- 課題 -
本文の「王子田楽の起源は、芸態や王子」から「者の意図が感じられる訳です。」までをすべて、「ササラ」を「簓」に置き換えて手直ししてください。

- 本文 -
◆ ◆ ◆ ◆ ◆

中世に流行した田楽の姿を良く残していると言われています。
王子田楽の起源は、芸態や王子神社の歴史などから考えて、南北朝時代(後醍醐天皇在位の1318~39年)頃ではないかと思われますが、断定できる資料はありません。
王子田楽は、昭和19年以来長らく絶えていましたが、昭和58年に復興され、昭和62年に北区の指定無形民俗文化財となりました。
最大の特徴は木あるいは竹を数十枚つづったササラという楽器を踊りながら鳴らします。左から1と3番目の子どもが手にもっているのがササラ。
現代に残された数少ない田楽という芸能の中で、しかもその芸能の基本的要素をしっかりと伝承してきた王子神社の田楽は、他の地方と比べてもどこのものとも似ていない独特のもので、往時の日本の伝統文化の高さを今に伝える文化財の顕著な例として、広く日本の文化遺産として高く評価されています。
王子田楽の武者2名を「四魔帰」と呼びますが、田楽本来の呼び名としては「尻巻(しまき)」で、「尻巻」とは田楽衆を取り巻いて警護する武者のことなのです。王子において「四魔帰」と字を当てたところに魔帰しの思想を折り込んだ創作者の意図が感じられる訳です。
この田楽の御一行を王子神社宮司がお招きするのに「七度半」というお使いを立てます。何度もかなわず、ようやく八度目に田楽方の登場がかなうのですが、お使いは社殿と田楽方との間を七回半行き来するわけで、「七度半」と呼ばれます。
その御一行を鎧武者3名、(露払い武者1名、四魔帰(しまき)武者2名)が警護して待機します。四魔帰武者はそれぞれが各7本づつの太刀を帯び、大きな力、多くの力を表現します。王子田楽の武者の異形は全国に例を見ない名物的存在です。
最大の特徴は木あるいは竹を数十枚つづったササラという楽器を踊りながら鳴らします。
おどりは「子魔帰」を主役とした構成になっていて、魔を退散させることを祈念すると考えるのが妥当で、花笠に魔よけの赤い紙をさげています。
王子田楽をおどる8名の内、とんがり烏帽子(えぼし)風の花笠(これは僧侶の燕尾帽(えんびぼう)の風流化したものと考えられます)をかぶった先頭の2名が「子魔帰(こまがえし)」と呼ばれる神童役で、平たい花笠をかぶった他の6名がそのお付きの一行ということです。
上半身で表現する身ぶりは首を傾けることと、しゃがんだ場面でササラを床になすり、または床に打つということ以外は、手に持つ楽器をことさら高くかかげるといったことも無く、ほとんど足の動作にかぎられているのが特徴です。
最後に縁起物の福まきがある。昔、花笠を取り合った喧嘩祭を現代風にアレンジしたものです。

◆ ◆ ◆ ◆ ◆

- 提示エントリ -
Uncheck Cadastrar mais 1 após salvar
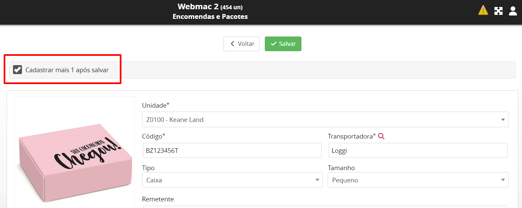Viewport: 522px width, 208px height. [17, 70]
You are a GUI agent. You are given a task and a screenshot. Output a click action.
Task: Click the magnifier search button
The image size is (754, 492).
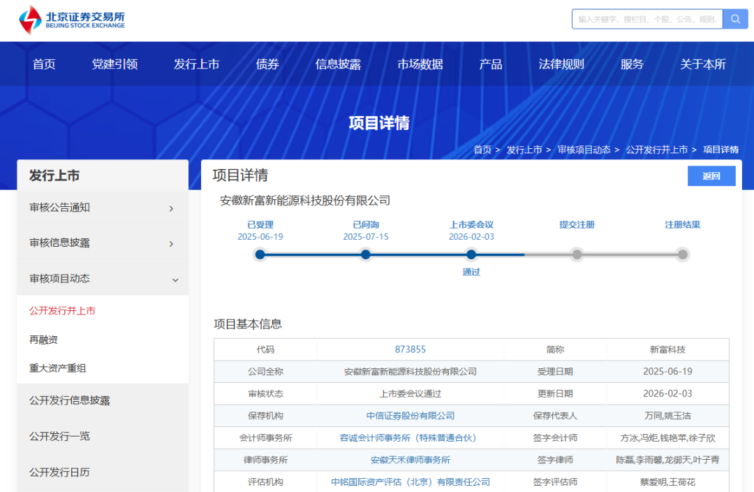735,19
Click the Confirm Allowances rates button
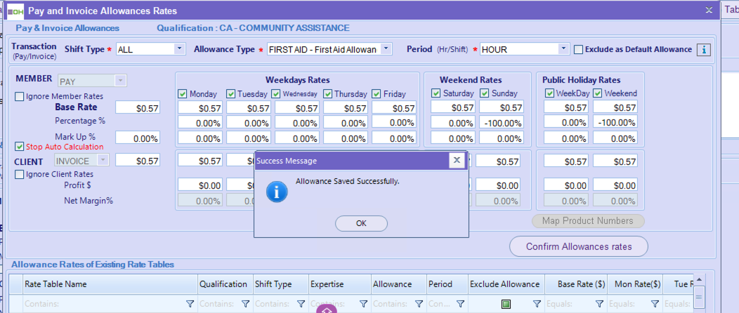This screenshot has height=313, width=739. click(x=578, y=246)
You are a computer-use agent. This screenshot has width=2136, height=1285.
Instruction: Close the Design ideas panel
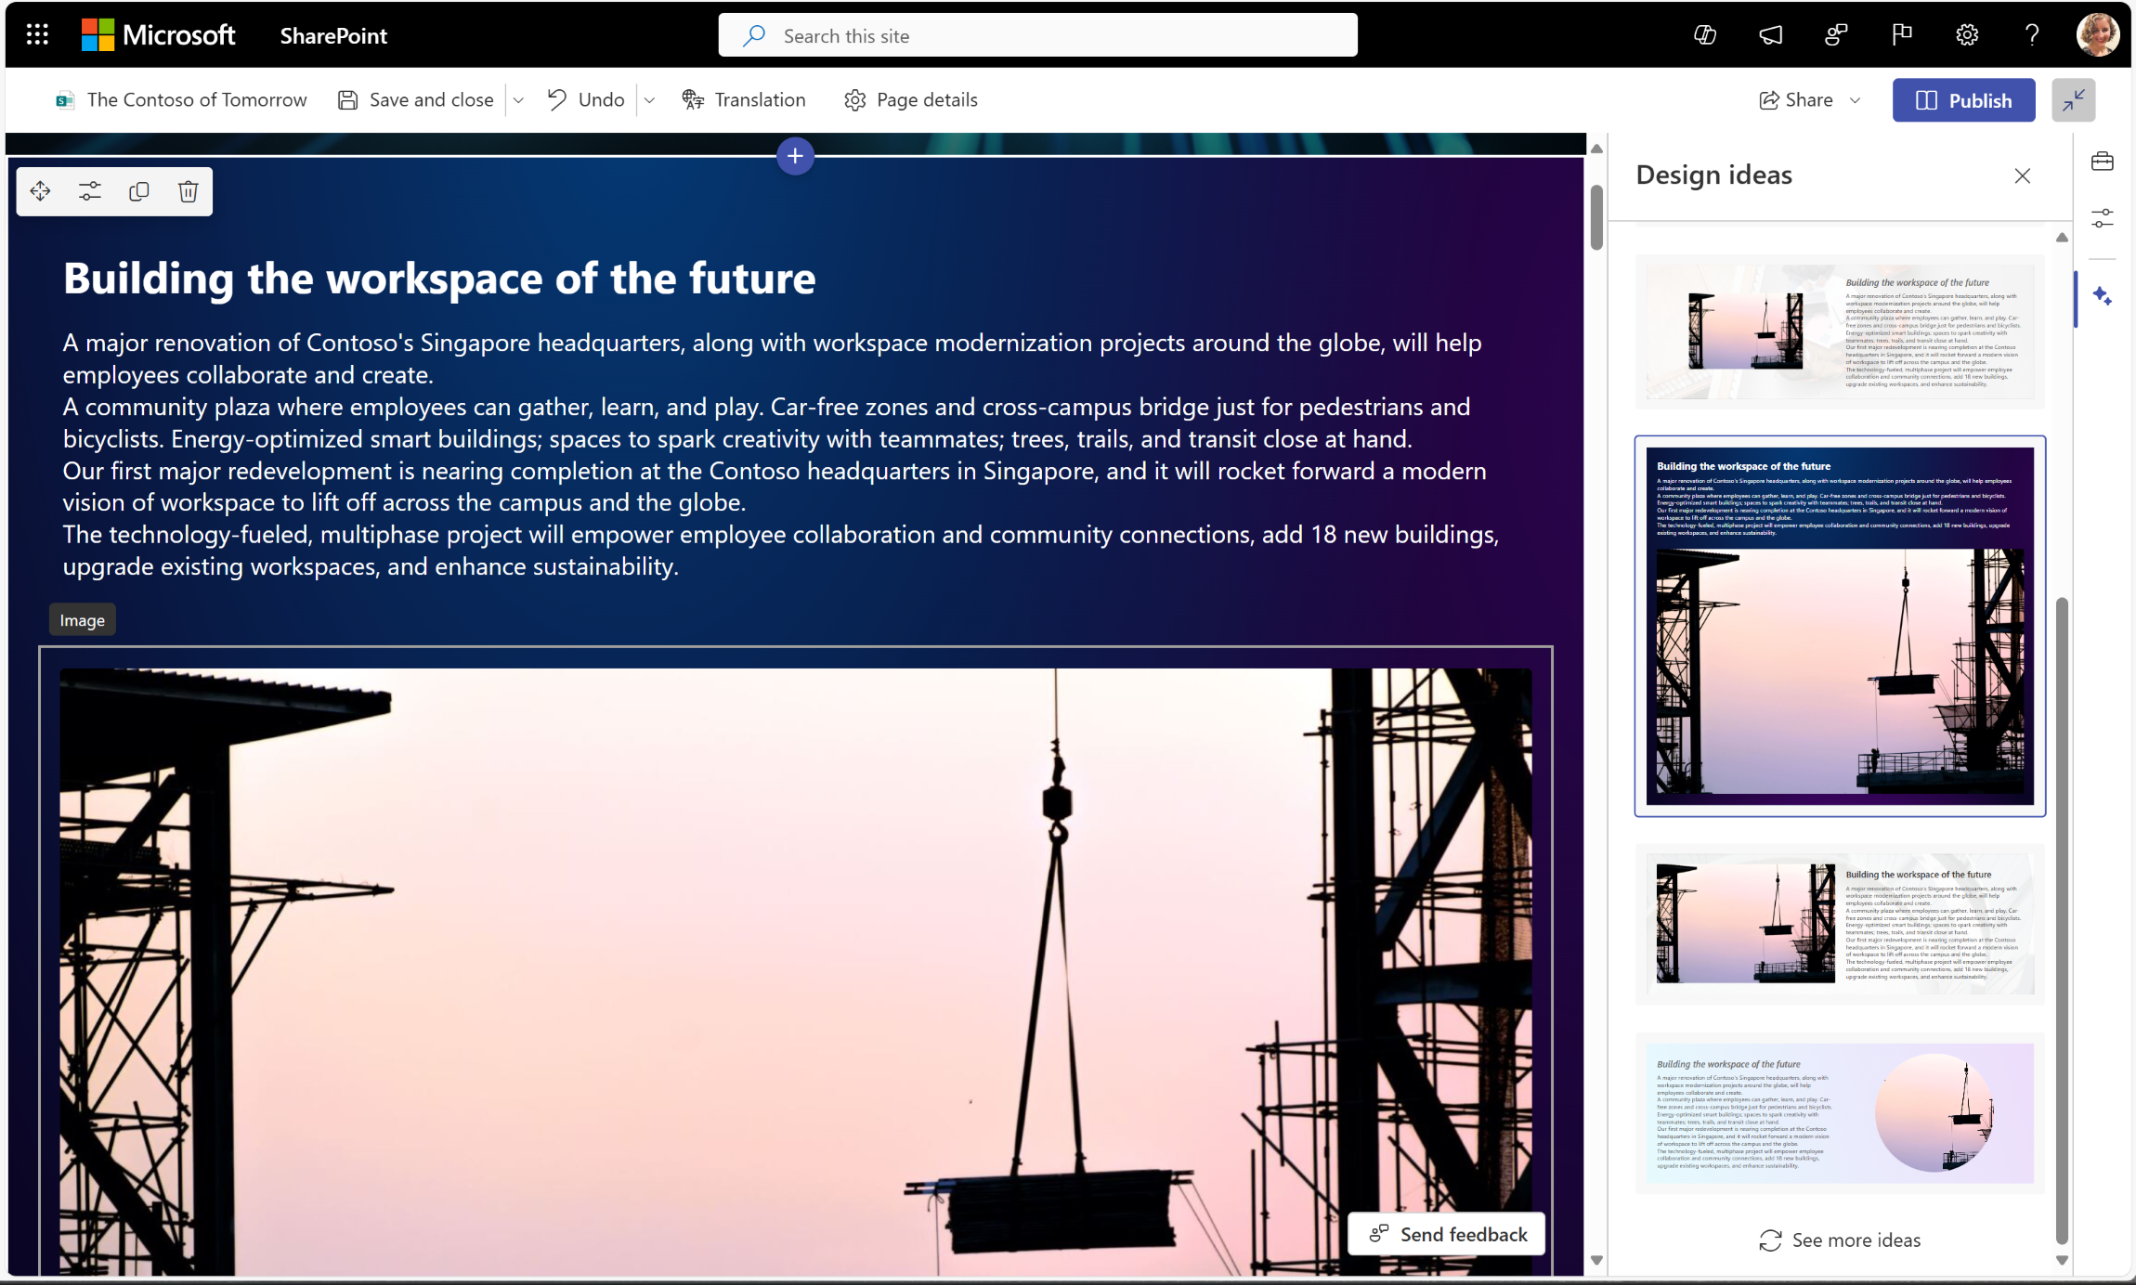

◆ ◆ ◆ ◆ ◆

- 解答 -
王子田楽の起源は、芸態や王子神社の歴史などから考えて、南北朝時代(後醍醐天皇在位の1318~39年)頃ではないかと思われますが、断定できる資料はありません。
王子田楽は、昭和19年以来長らく絶えていましたが、昭和58年に復興され、昭和62年に北区の指定無形民俗文化財となりました。
最大の特徴は木あるいは竹を数十枚つづった簓という楽器を踊りながら鳴らします。左から1と3番目の子どもが手にもっているのが簓。
現代に残された数少ない田楽という芸能の中で、しかもその芸能の基本的要素をしっかりと伝承してきた王子神社の田楽は、他の地方と比べてもどこのものとも似ていない独特のもので、往時の日本の伝統文化の高さを今に伝える文化財の顕著な例として、広く日本の文化遺産として高く評価されています。
王子田楽の武者2名を「四魔帰」と呼びますが、田楽本来の呼び名としては「尻巻(しまき)」で、「尻巻」とは田楽衆を取り巻いて警護する武者のことなのです。王子において「四魔帰」と字を当てたところに魔帰しの思想を折り込んだ創作者の意図が感じられる訳です。